Ein Stream funktioniert komplett anders: Hier wird nicht etwa das komplette Musikstück oder der komplette Film auf der Festplatte gespeichert, sondern direkt mit dem Abspielen begonnen. Der Server liefert einen Datenstrom – Stream, daher der Name – und der Browser oder die Software stellt gleich etwas damit an. Nach diesem Prinzip funktioniert zum Beispiel das Videoportal Youtube.

Wichtig ist dabei: Auf der Festplatte des Benutzers wird keine Kopie angelegt, es werden bestenfalls für eine kurze Zeit Fragmente des Musikstücks, des Films gespeichert, als Puffer – aber nach dem Abspielen auch wieder gelöscht.
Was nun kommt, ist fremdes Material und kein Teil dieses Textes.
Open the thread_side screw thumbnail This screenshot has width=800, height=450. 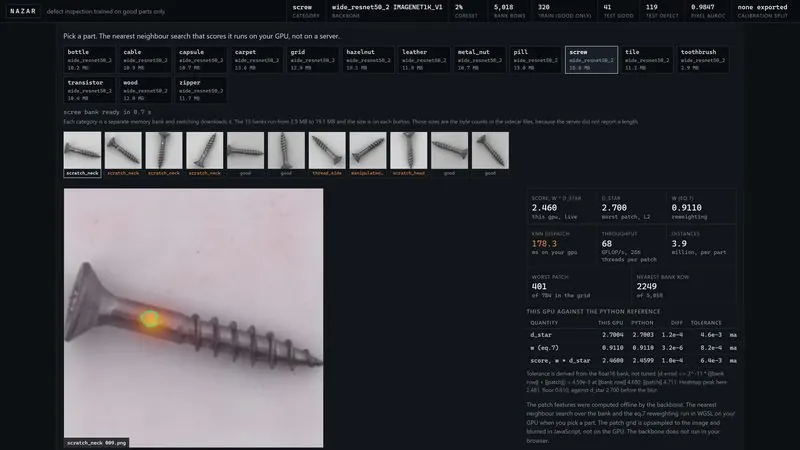[327, 154]
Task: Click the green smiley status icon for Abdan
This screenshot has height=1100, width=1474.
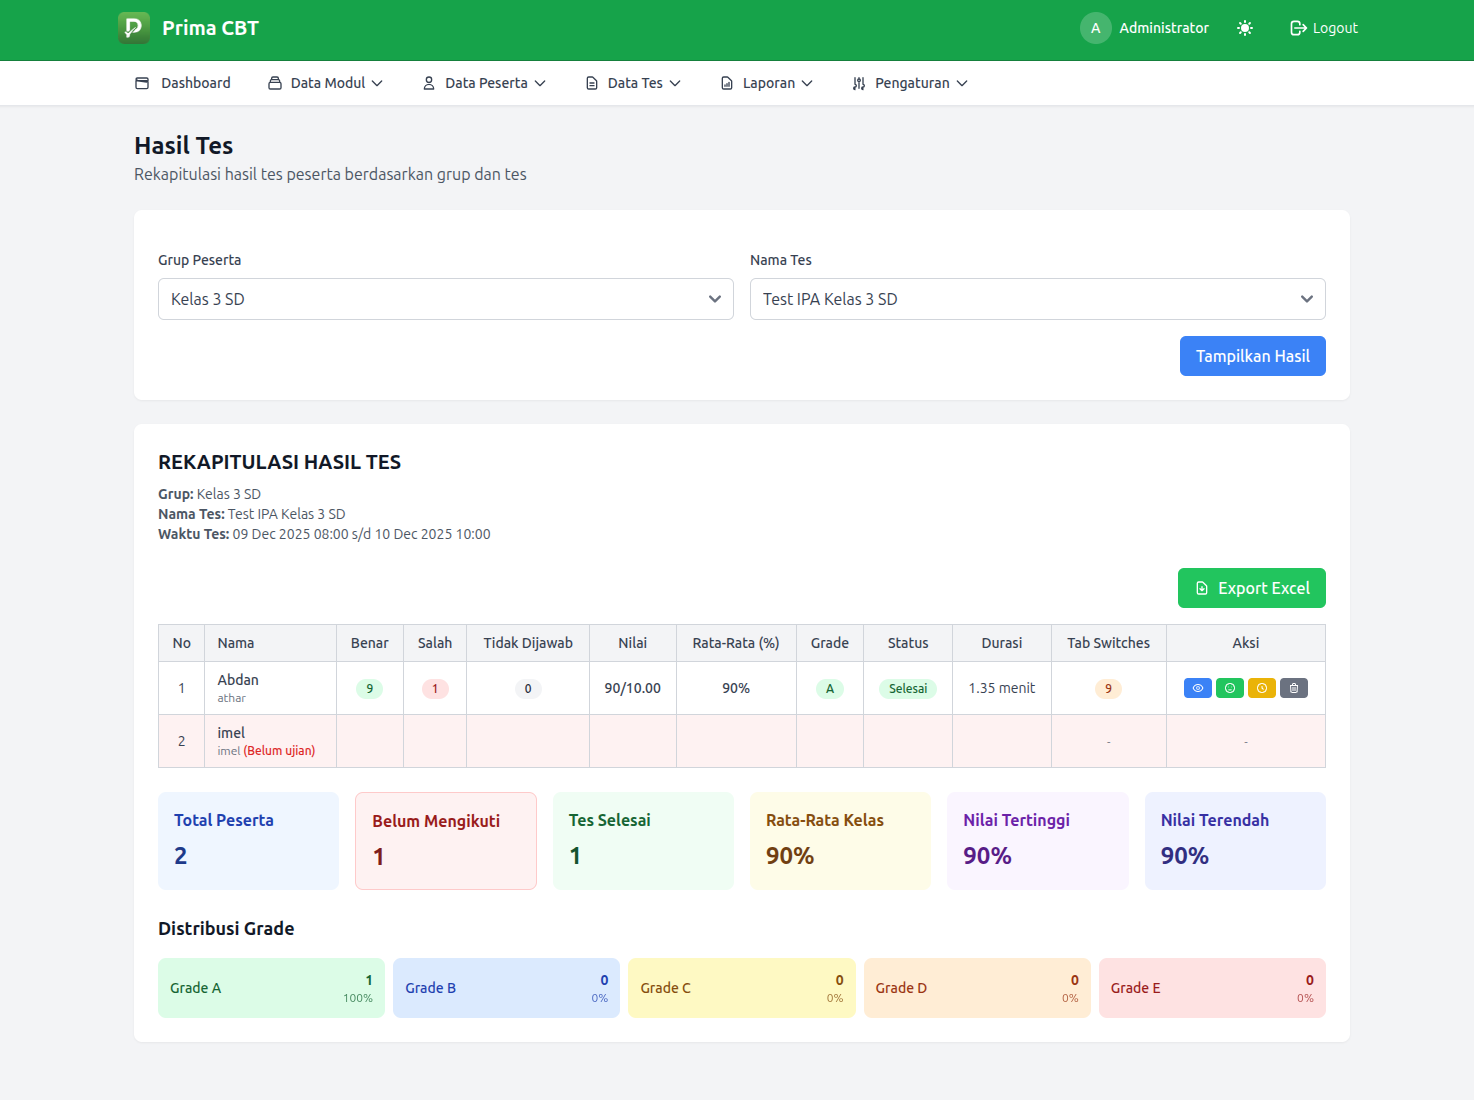Action: click(x=1229, y=688)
Man könnte es auch so sagen: Beim Download lädt man ein Werk herunter, beim Stream hört oder schaut man es sich an.

 

  • Das bedeutet aber auch einen erheblichen Unterschied bei der juristischen Betrachtung. Wieso?

In der Tat: Der Gesetzgeber verbietet den Download von urheberrechtlich geschützten Inhalten, wenn der Benutzer erkennen muss, dass es sich um eine illegale Quelle handelt. Das wirft also gleich zwei wichtige Fragen auf: Findet bei einem Stream ein Download statt? Nach meinem Verständnis technisch auf gar keinen Fall. Ein Stream ist kein Download. Punkt. Wollte der Gesetzgeber auch Streams aus unerlaubten Quellen verbieten, und ich meine jetzt das Betrachten der Inhalte, müsste es der Gesetzgeber auch entsprechend formulieren.

Zweitens müsste der Konsument erkennen können, dass es sich um urheberrechtlich geschütztes Material handelt, das unerlaubt, also ohne Zustimmung des Rechteinhabers hergezeigt wird. Wie sollte das ein normaler Internetbenutzer tun? So eine Anforderung ist eine Zumutung. Dann müsste man künftig auch bei der Verwendung von Youtube vorsichtig sein, denn niemand stellt sicher, dass hier ausschließlich urheberrechtlich einwandfreier Content zur Verfügung gestellt wird.

  • Offensichtlich hat aber das Landgericht Köln die Herausgabe der persönlichen Daten der Nutzer durch die Provider auf Antrag der Anwaltskanzlei veranlasst – und sieht eben einen Rechtsverstoß. Auch da gibt es Proteste und Fragen.

So wie es aussieht, ist das Landgericht Köln offensichtlich davon ausgegangen, dass die betroffenen Internetbenutzer eine Tauschbörse benutzt haben – so wie in den meisten Fällen, in denen Abmahn-Kanzleien die Herausgabe der persönlichen Daten beantragen. Es war wohl nirgendwo von einem Streaming-Portal die Rede, erst recht nicht von einem konkreten Portal. Dann hätte das Landgericht womöglich anders entschieden.

Generell gibt es bislang keine nennenswerte richterliche Entscheidung, die das Betrachten eines Streams unter Strafe stellt. Selbst bei einem Download müsste nachgewiesen werden, dass der Beklagte wissentlich gegen geltendes Recht verstößt, beides ist schwer möglich. Wenn aber jeder damit rechnen muss, jederzeit juristische Probleme zu bekommen, wenn er sich Musik als Stream anhört oder Filme als Stream anschaut, würde dies das Aus von Streamingdiensten in Deutschland bedeuten, auch von Youtube und Co. Man sollte also diejenigen belangen, die solche Inhalte verbreiten, und nicht die, die sie – in aller Regel arglos – nutzen.